### Work instructions
Out of the lines below, please list those that hold the string "screenshot".

Records shown START

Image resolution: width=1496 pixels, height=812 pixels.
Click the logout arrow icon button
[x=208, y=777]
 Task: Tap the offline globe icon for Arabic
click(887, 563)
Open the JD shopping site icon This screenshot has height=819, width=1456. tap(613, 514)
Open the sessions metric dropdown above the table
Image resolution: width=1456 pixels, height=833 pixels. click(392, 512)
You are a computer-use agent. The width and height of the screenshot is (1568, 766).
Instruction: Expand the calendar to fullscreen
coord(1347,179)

Records shown END

### Answer box
Open the JD shopping site icon This screenshot has height=819, width=1456. tap(613, 514)
You are a computer-use agent. The width and height of the screenshot is (1568, 766).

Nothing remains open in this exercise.